Published on Jul 18, 2013
Are You an Aggressive Driver?
It's summertime, and that means vacations and no school, but it can also mean a lot of time on the road. With everyone travelling to vacations all summer, roads become congested quickly, drivers get tired and agitated, and people start speeding to get to their destinations. I'm just as eager as the next person to get where I'm going as quickly as possible, but from time to time it's important that we evaluate our own driving habits and ask ourselves if we ever drive aggressively.
The number one cause of aggressive driving is congestion or traffic. Speeding alone is the biggest factor that leads to Pennsylvania accidents. Combine that with crowded roadways, and you've got a recipe for disaster.
Examples of aggressive driving include:
- Riding on someone's bumper, also known as tailgating
- Driving erratically - failing to stay in your own lane, speeding up and braking suddenly, etc.
- Racing to catch up to another driver
- Cutting in and out of traffic
- Changing lanes in an improper and unsafe manner, such as not using turn signals or flashing them twice as you're already moving into the lane
- Honking, yelling, cursing, facial and hand gestures
- Passing in a no-passing zone
- Flashing lights or high beams inappropriately
- Riding too fast for weather conditions (rain, ice, snow, etc.)
Please use the following tips to help reduce the number of aggressive drivers on the road:
Avoid Becoming a Victim
- Recognize aggressive drivers and their behaviors.
- Be a patient and courteous driver, following traffic laws and safe driving practices. Drive defensively.
- Don't ride in the passing lane. Pass in the left lane, but then move back to the right lane.
- Use signals correctly with enough time so that other drivers can see you.
- Use your horn only when necessary - lightly tap the horn instead of blaring it.
- Maintain a safe distance between you and other vehicles.
- Don't use your high beams except when necessary, such as on a country road at night.
- Avoid offensive bumper stickers or vanity plates. They may spark anger and fuel aggressive driving tendencies.

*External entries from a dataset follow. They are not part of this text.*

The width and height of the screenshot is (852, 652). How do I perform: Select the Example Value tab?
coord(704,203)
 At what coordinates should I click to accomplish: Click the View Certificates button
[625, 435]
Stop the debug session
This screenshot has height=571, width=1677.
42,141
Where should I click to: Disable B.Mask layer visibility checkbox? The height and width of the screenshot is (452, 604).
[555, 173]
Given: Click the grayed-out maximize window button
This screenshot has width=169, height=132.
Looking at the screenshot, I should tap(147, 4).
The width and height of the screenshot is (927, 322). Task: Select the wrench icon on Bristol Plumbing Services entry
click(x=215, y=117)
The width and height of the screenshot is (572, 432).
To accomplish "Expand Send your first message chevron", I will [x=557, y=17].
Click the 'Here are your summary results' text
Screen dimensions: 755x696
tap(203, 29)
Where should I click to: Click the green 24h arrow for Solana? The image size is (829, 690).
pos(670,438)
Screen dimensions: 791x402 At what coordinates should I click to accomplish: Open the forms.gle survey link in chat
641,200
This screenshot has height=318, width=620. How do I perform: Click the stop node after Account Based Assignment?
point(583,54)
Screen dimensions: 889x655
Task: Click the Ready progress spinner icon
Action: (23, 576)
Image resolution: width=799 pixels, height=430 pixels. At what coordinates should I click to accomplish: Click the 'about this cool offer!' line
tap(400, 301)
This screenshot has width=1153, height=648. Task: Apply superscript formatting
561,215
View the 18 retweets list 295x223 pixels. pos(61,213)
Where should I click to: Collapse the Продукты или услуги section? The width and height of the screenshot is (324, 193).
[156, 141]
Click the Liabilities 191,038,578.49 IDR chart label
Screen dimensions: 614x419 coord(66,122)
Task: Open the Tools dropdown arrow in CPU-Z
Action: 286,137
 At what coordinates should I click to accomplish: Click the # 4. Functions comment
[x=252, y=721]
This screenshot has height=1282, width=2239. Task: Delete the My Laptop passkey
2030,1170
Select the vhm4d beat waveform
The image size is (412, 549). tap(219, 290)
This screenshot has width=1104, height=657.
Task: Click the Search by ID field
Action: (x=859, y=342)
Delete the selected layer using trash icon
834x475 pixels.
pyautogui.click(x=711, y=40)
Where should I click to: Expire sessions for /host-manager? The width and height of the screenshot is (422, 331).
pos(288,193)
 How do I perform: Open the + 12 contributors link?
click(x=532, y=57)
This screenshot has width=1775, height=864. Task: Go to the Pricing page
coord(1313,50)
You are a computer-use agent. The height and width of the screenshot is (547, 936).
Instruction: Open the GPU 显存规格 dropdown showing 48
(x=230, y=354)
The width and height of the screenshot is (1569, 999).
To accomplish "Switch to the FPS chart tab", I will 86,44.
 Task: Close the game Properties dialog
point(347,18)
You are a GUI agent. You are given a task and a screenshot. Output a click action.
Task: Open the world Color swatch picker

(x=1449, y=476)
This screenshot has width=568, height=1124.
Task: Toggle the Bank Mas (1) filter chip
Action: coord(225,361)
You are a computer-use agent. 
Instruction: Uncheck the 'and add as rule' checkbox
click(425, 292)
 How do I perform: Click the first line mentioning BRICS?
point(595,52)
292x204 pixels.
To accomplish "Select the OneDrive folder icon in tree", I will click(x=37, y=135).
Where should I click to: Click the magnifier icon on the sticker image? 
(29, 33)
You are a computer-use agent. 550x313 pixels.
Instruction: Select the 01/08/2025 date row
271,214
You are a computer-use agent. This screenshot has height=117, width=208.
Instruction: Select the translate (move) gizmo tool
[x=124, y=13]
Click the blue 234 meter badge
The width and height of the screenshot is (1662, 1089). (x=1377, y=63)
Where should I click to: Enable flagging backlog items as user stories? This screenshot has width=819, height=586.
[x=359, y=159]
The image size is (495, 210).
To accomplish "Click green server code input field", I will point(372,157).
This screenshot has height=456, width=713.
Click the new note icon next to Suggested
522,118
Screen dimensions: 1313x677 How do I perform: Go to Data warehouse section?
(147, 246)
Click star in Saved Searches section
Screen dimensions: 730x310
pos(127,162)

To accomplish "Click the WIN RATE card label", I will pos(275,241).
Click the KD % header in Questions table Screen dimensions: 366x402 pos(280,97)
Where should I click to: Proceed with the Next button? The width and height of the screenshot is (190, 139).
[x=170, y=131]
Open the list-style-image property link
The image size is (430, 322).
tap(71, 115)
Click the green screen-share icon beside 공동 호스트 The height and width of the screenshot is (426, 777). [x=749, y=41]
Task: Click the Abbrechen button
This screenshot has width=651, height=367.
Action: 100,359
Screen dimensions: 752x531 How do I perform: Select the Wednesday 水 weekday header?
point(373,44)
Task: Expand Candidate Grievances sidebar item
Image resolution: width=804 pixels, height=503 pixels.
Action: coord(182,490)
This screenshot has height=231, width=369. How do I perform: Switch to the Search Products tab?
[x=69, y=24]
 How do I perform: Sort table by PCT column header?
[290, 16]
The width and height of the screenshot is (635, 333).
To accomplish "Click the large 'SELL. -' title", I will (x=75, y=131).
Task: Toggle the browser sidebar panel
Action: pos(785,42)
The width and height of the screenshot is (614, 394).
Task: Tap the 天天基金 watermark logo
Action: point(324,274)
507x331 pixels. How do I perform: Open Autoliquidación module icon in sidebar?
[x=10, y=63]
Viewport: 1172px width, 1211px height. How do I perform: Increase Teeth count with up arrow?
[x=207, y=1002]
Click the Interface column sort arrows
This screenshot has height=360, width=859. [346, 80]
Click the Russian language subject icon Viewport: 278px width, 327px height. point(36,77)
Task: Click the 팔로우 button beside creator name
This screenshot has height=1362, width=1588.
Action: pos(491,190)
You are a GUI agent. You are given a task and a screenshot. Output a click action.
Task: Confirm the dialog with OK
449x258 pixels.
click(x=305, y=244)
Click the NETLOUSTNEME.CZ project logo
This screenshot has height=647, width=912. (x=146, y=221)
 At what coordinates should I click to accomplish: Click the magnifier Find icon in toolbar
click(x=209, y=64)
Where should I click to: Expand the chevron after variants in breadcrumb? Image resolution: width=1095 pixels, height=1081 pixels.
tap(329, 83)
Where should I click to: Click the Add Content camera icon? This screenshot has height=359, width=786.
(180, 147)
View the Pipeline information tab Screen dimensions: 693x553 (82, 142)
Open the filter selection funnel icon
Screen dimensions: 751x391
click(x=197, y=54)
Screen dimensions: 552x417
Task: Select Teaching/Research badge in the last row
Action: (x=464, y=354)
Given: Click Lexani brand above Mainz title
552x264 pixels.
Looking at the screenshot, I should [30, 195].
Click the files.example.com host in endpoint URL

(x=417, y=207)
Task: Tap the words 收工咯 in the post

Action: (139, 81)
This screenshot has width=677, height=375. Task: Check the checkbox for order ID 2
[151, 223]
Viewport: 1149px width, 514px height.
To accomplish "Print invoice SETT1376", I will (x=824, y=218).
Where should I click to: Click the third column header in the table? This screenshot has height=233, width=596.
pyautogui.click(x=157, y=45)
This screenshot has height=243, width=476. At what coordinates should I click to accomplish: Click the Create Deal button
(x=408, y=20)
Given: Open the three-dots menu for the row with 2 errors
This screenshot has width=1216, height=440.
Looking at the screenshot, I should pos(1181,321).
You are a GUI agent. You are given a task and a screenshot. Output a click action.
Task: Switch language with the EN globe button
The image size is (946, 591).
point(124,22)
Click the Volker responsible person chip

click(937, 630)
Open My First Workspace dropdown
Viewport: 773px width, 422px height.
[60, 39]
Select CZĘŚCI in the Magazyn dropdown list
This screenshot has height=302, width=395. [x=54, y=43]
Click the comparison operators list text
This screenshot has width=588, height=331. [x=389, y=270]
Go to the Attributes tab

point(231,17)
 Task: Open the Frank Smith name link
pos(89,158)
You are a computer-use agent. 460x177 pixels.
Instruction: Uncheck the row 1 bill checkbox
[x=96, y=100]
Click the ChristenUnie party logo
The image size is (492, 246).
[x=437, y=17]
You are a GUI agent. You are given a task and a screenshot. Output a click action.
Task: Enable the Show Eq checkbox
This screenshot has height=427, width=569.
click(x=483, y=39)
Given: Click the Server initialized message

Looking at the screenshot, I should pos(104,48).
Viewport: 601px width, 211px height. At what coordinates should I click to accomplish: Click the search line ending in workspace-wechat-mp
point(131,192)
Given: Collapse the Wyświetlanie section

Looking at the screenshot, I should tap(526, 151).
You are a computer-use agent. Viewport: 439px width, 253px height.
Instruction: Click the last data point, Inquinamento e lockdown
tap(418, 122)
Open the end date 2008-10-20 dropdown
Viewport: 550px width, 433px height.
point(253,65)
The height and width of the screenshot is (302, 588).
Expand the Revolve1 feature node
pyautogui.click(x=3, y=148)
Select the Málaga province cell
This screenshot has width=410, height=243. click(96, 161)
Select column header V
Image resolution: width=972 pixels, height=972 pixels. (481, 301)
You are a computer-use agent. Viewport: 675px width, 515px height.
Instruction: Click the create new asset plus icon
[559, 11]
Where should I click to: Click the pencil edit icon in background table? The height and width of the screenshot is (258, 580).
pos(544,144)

Encountering an Aggressive Driver
- If you encounter an aggressive driver, safely move out of their way - even if you need to pull over or take an exit on the highway. It will irritate you less and also keep you safer in the long run.
- Don't challenge an aggressive driver or try to "pay them back" for their behavior. It can lead to road rage, which is extreme aggressive driving that leads to physical violence or the risk of injury.
- Avoid eye contact and ignore hand or facial gestures and honking.
- Report aggressive drivers to the police. If you're driving with one or more passengers, have them record the driver's license plate number, a description of the vehicle, and location where the aggressive driving occurred.
Lowering Your Own Stress
- Leave plenty of time to arrive at your destination.
- Keep your cool and be patient as much as possible. Driving safely is more important than arriving at your destination five minutes earlier.
- If you notice congestion bothers you, try to alter your schedule to avoid traffic whenever possible or take a different route.
- Don't take another driver's behavior personally.
At our law firm, we've helped thousands of car accident victims since 1982. Passing a slow driver in a no-passing zone may seem harmless, but we've seen firsthand how one mistake can change lives forever. It may seem normal to drive 10 mph over the speed limit, but the extra force upon impact could mean the difference between life and death.
I encourage you to understand the risks of aggressive driving, know what to do if you encounter a dangerous driver, and take steps to lower your own stress level. It will help reduce your risk of being in an accident, and ultimately make our roadways safer for everyone.